DOCUMENTO DE ORIGEM:
((
Arte e Cinema

Os Donos da Noite

22 nov 2007 às 11:00

O cinema de gênero está morrendo. Poucos cineastas se atrevem a contar uma história. Não há mais espaço para personagens e temas "maiores que a vida".

Bem, todas as possíveis "certezas" sobre o cinema contemporâneo caem por água abaixo diante de um monumento chamado "We Own the Night" (Os Donos da Noite). James Gray, assim como nos anteriores "Little Odessa" (Fuga para Odessa) e "The Yards" (Caminho sem Volta), rompe com todos os paradigmas de um certo cinema que está muito mais próximo de uma pintura abstrata do que a tradição figurativista.


Não se trata, nesse caso, de renegar as possibilidades oferecidas por cineastas como Hou Hsiao-hsien e Apichatpong Weerasethakul, que, em certa medida, revisitam e ampliam uma certa estética já proposta por Antonioni nos anos 60. Trata-se apenas do reencontro com um certo tipo de cinema que parecia estar morrendo, preso em lógicas por demais previsíveis, sem criatividade visual e suporte dramático à altura.
))
DADOS ARMAZENADOS:
((
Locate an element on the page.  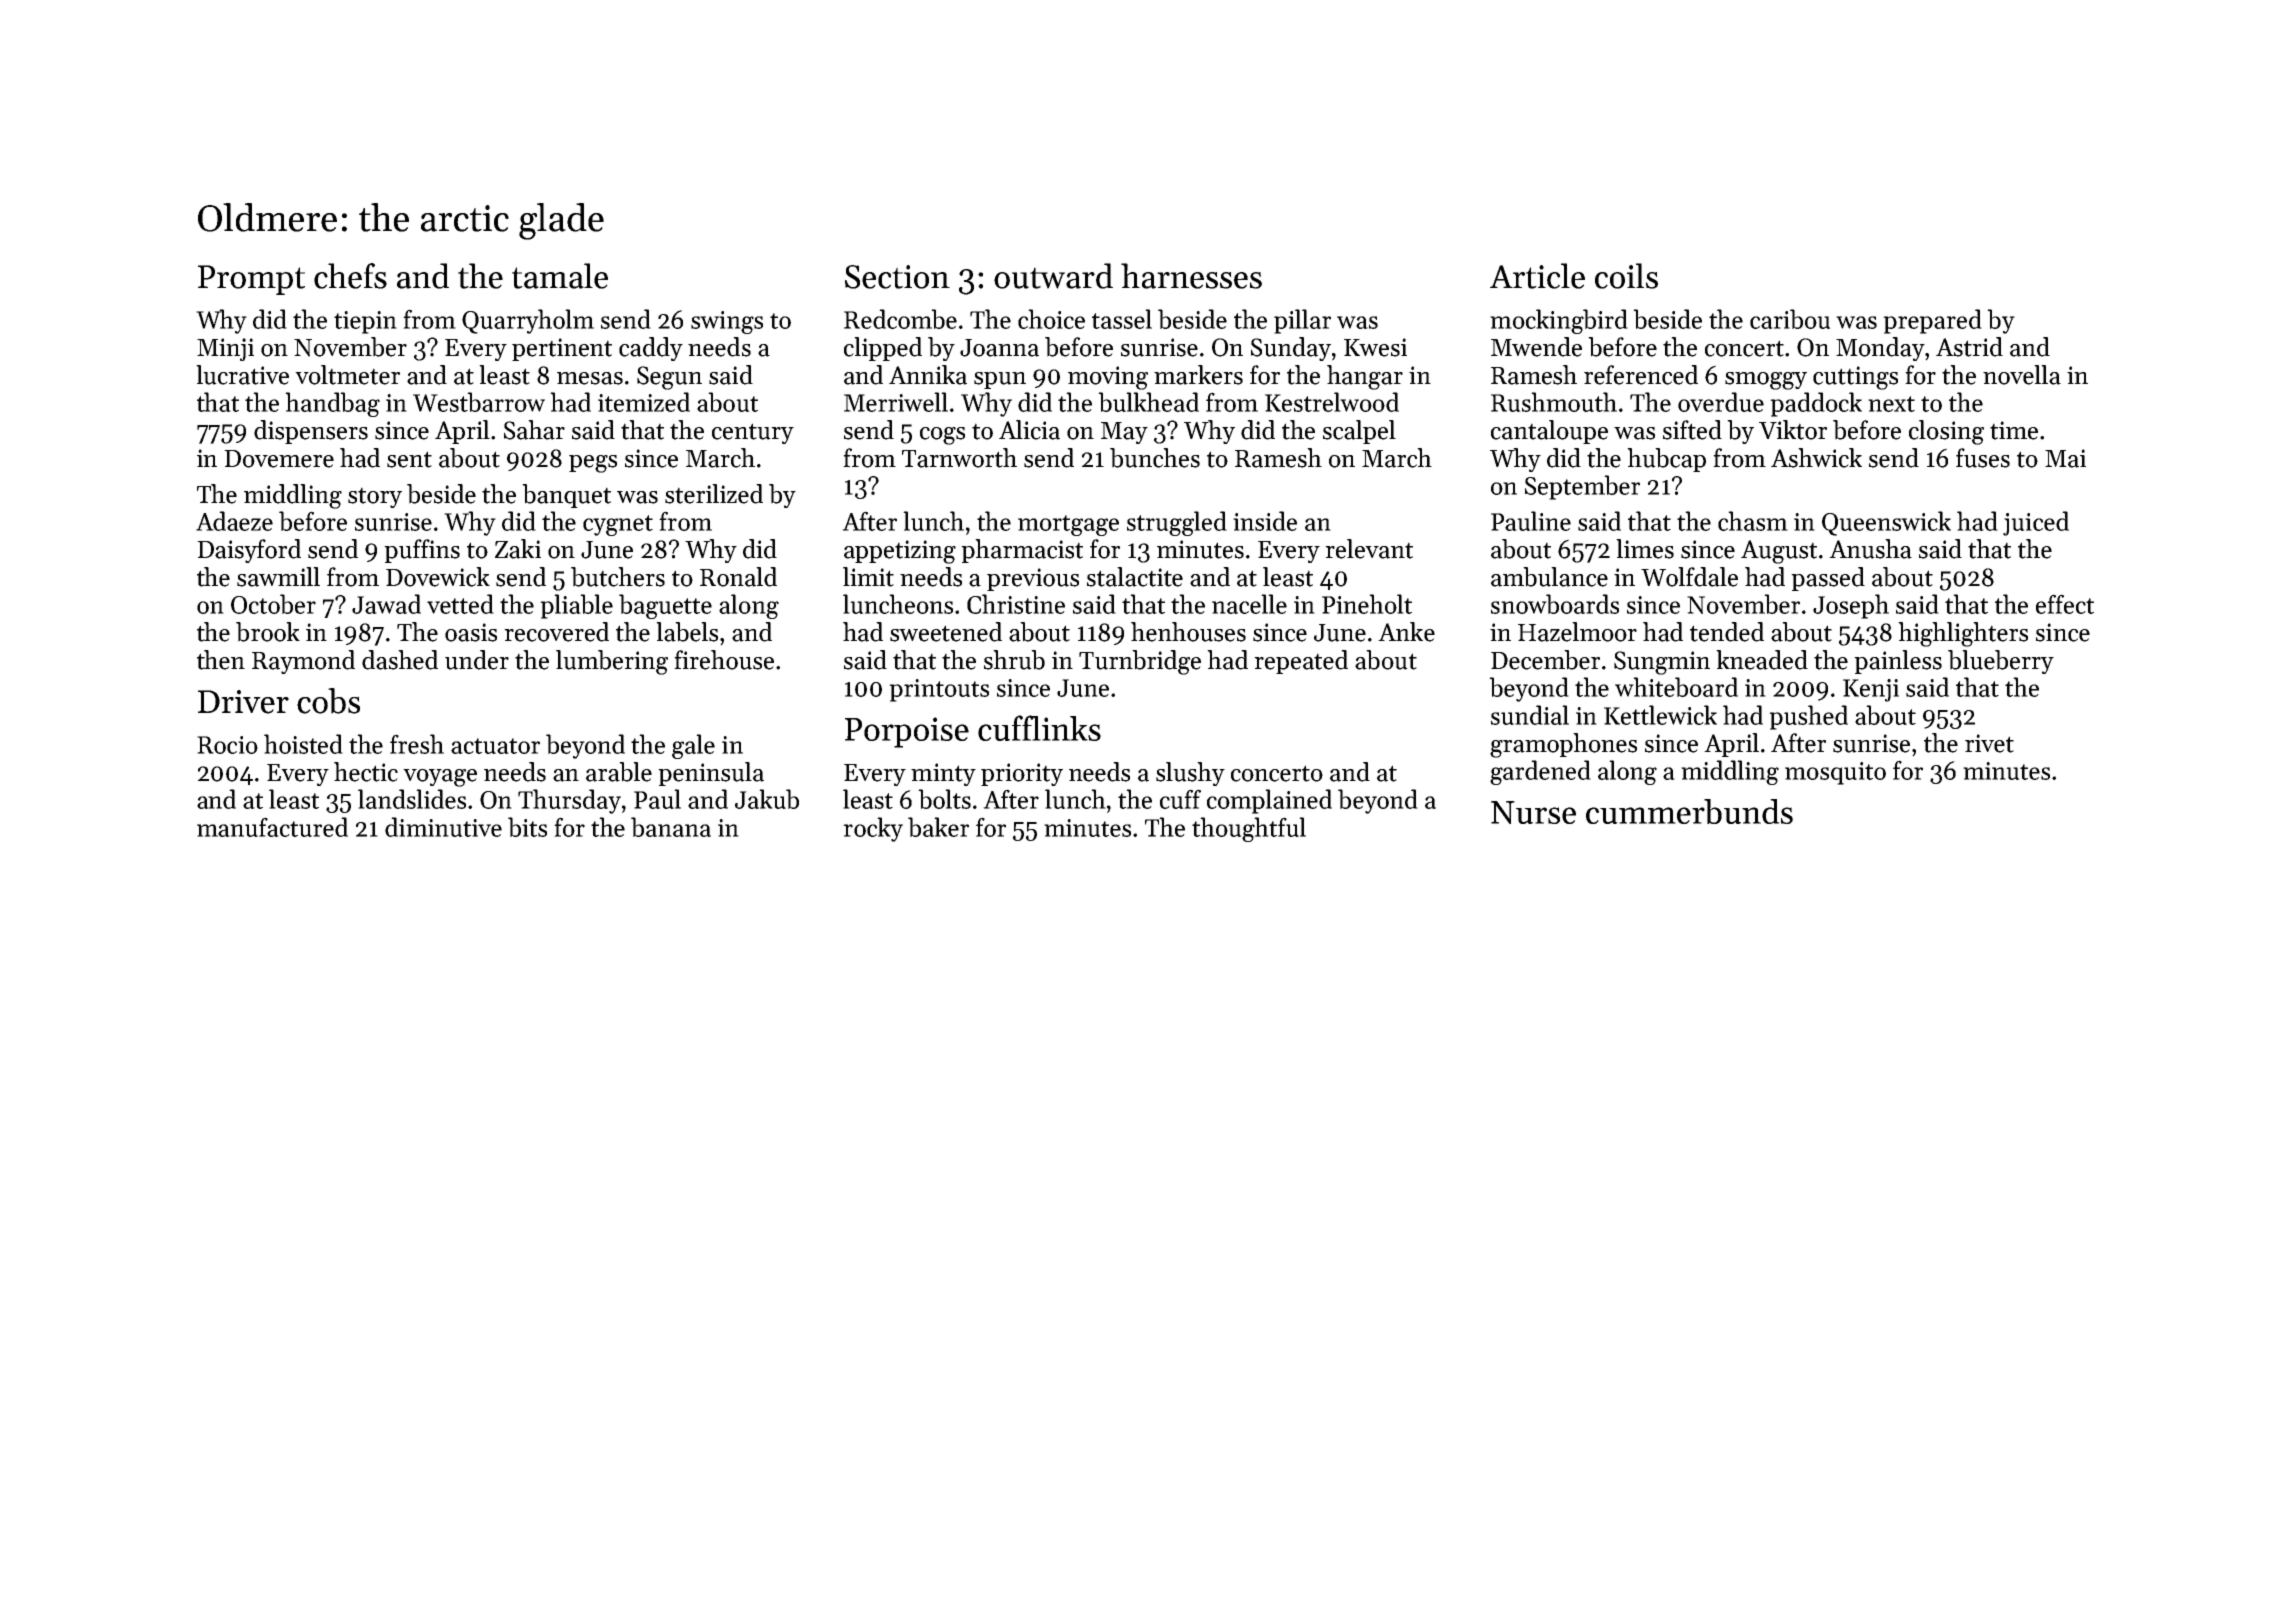
novella is located at coordinates (2022, 375).
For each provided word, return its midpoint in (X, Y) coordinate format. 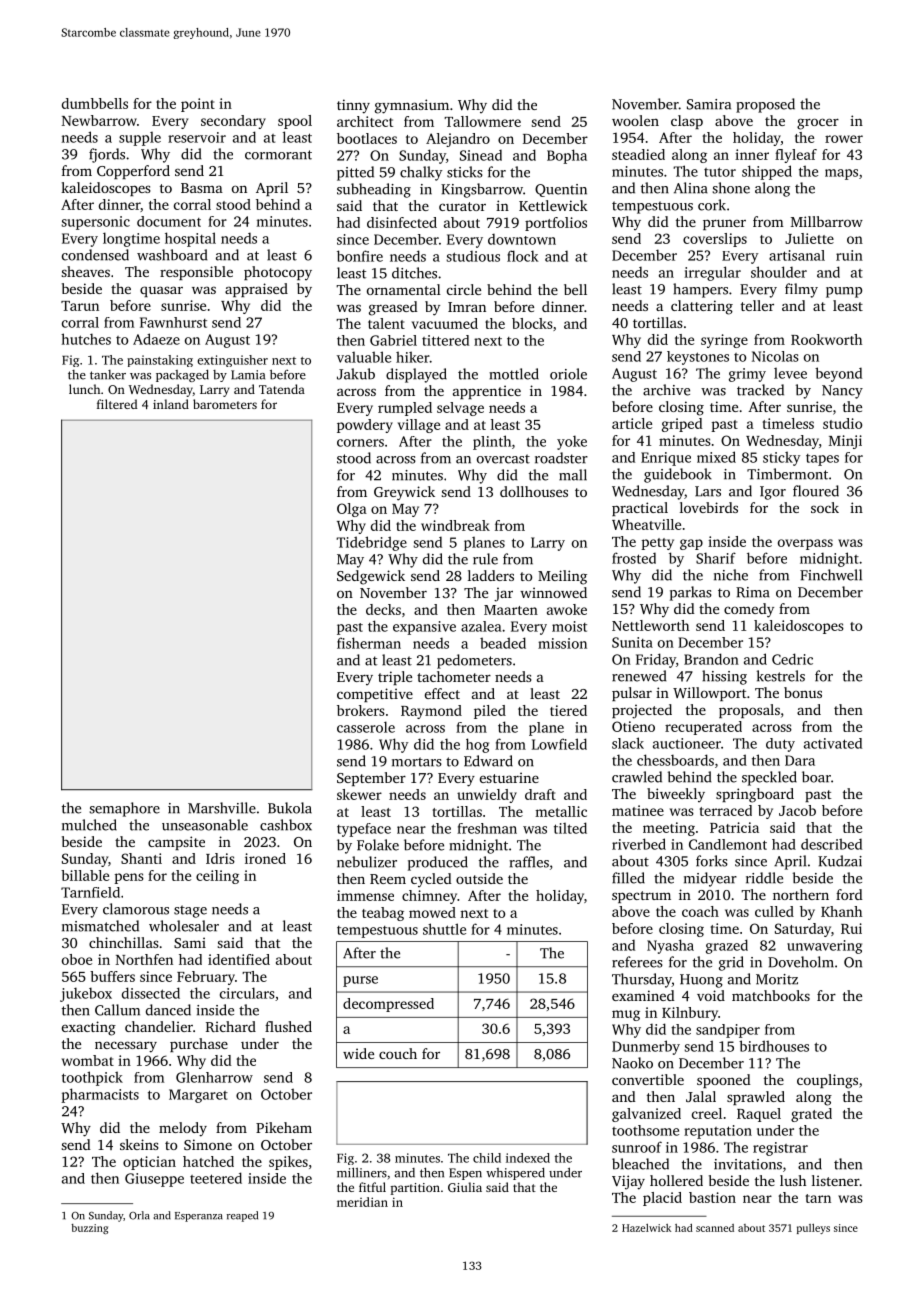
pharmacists (100, 1095)
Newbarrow (99, 120)
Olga (352, 510)
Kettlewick (553, 205)
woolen (635, 120)
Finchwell (831, 575)
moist (569, 626)
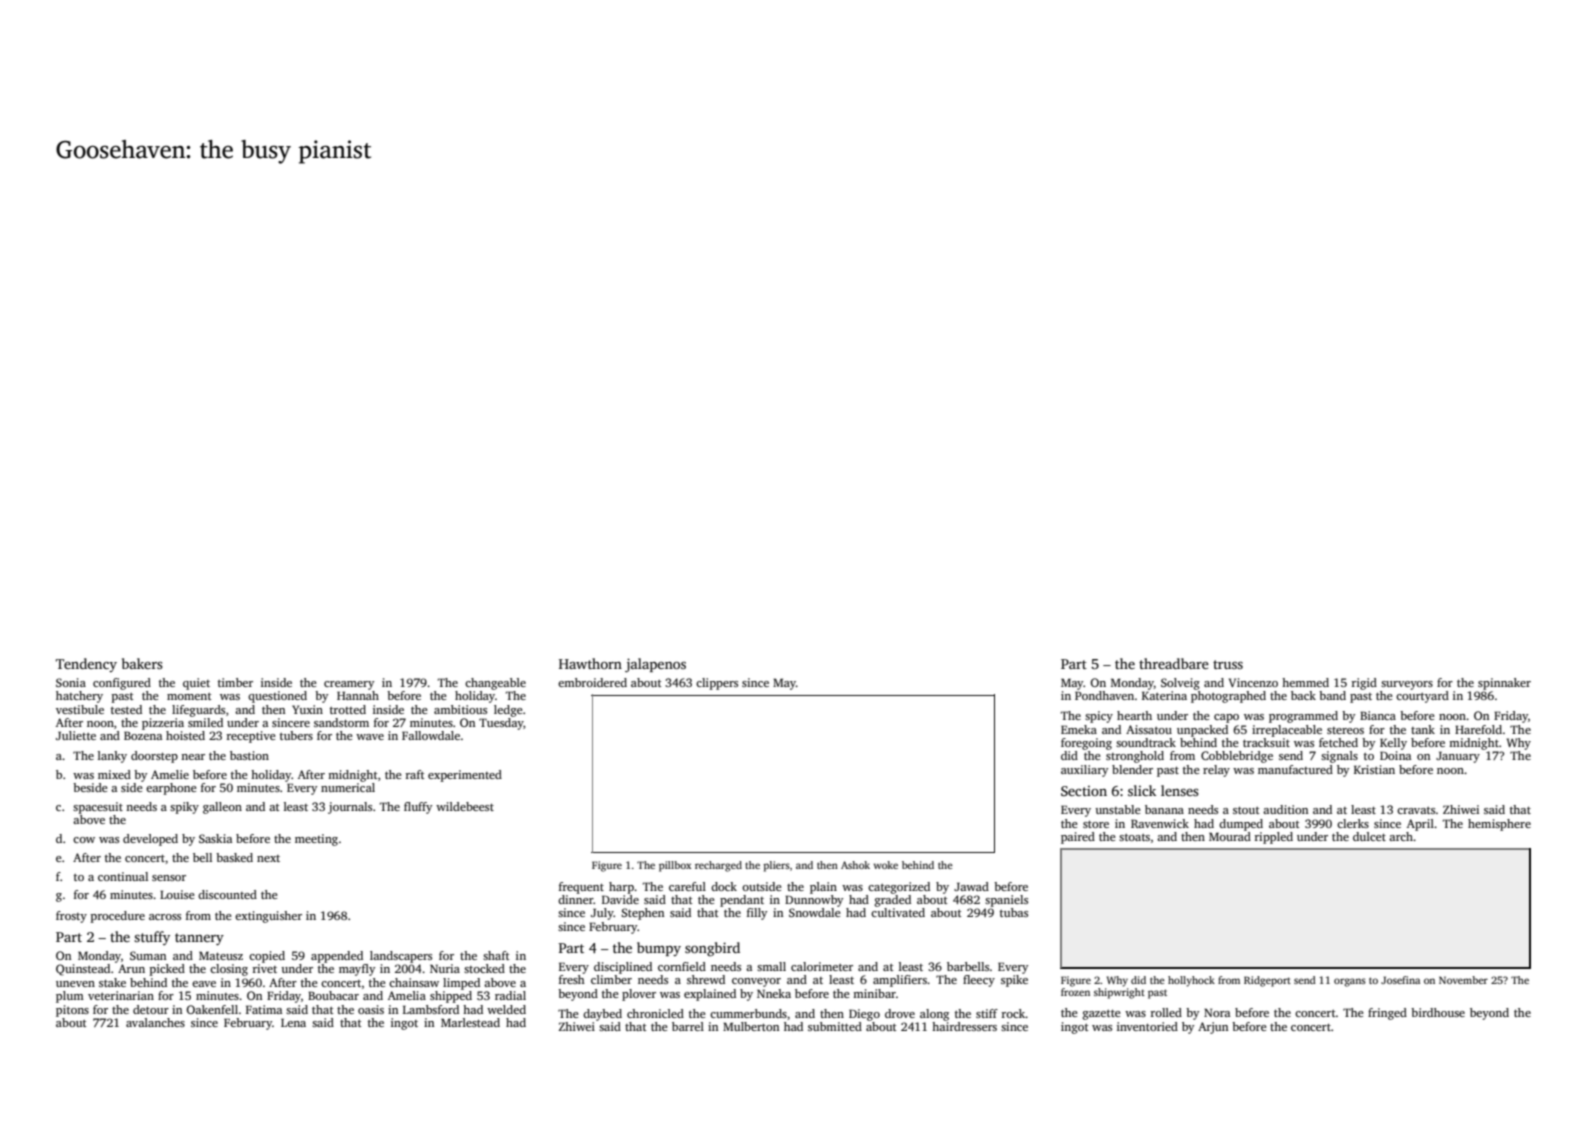 The image size is (1587, 1122). Describe the element at coordinates (1099, 717) in the screenshot. I see `spicy` at that location.
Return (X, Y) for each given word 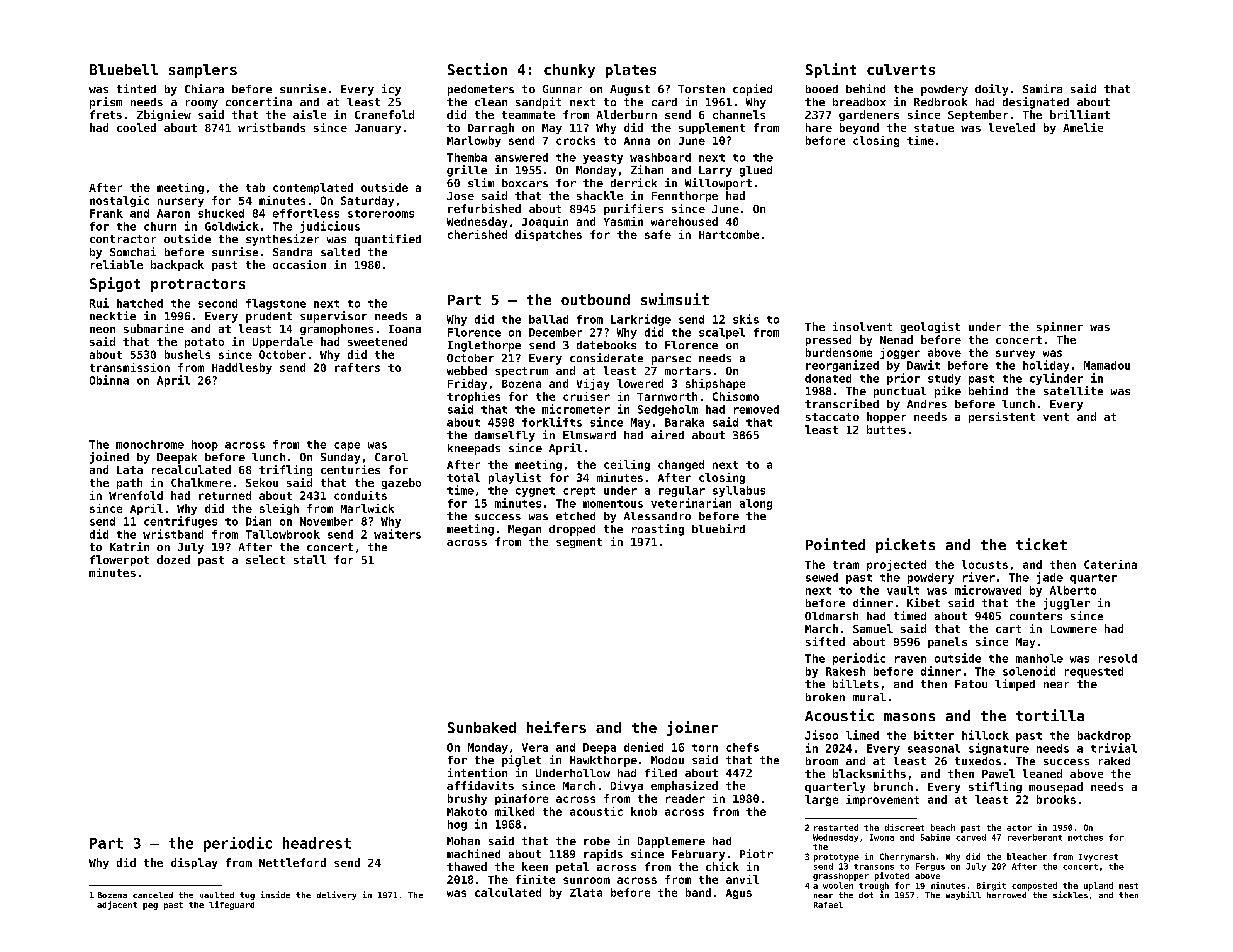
))
EXERCÍCIO ESCRITO A:
Reproduza fielmente o trecho da crítica de Os Donos da Noite que começa em "Bem, todas as" e segue até "dramático à altura.".
EXERCÍCIO ESCRITO B:
Prossiga com a crítica de Os Donos da Noite a partir da última frase apresentada.

RESPOSTA A:
Bem, todas as possíveis "certezas" sobre o cinema contemporâneo caem por água abaixo diante de um monumento chamado "We Own the Night" (Os Donos da Noite). James Gray, assim como nos anteriores "Little Odessa" (Fuga para Odessa) e "The Yards" (Caminho sem Volta), rompe com todos os paradigmas de um certo cinema que está muito mais próximo de uma pintura abstrata do que a tradição figurativista.


Não se trata, nesse caso, de renegar as possibilidades oferecidas por cineastas como Hou Hsiao-hsien e Apichatpong Weerasethakul, que, em certa medida, revisitam e ampliam uma certa estética já proposta por Antonioni nos anos 60. Trata-se apenas do reencontro com um certo tipo de cinema que parecia estar morrendo, preso em lógicas por demais previsíveis, sem criatividade visual e suporte dramático à altura.

RESPOSTA B:
O que James Gray faz em "We Own the Night" é quase um grito silencioso conclamando os demais cineastas a uma possibilidade narrativa que já consagrou dezenas de diretores na tradição cinematográfica americana. Temos em seu filme todas as características de um policial clássico: o protagonista (Joaquin Phoenix) que não quer desempenhar seu papel central na trama; um personagem que serve como exemplo moral (Robert Duvall) e que se apresenta ao mesmo tempo de forma frágil e fria; e uma antípoda (Mark Whalberg), que concentra todos os valores que o protagonista recusa, e que vai, em certa medida, motivar uma reviravolta em seu universo. Por mais que o mafioso russo seja o vilão explícito do filme (e seja o personagem que cause mais repulsa diante do público), o grande inimigo na verdade está dentro do personagem de Phoenix: trata-se dele mesmo – uma luta interna contra um universo de valores que ele abandonou, que podem até fazer parte de sua natureza, mas, que pela sua trajetória, ele decidiu anular.


Como bem disse o editor da Contracampo, Luiz Carlos Oliveira Junior, em sua crítica, "We Own the Night" tem ressonâncias shakespearianas: o conflito entre irmãos (Rei Lear), respeito e repulsa em relação ao pai (Rei Lear); a vingança pela morte paterna (Hamlet); a renúncia em ser inserido em um código de valores que já não lhe pertence (Hamlet).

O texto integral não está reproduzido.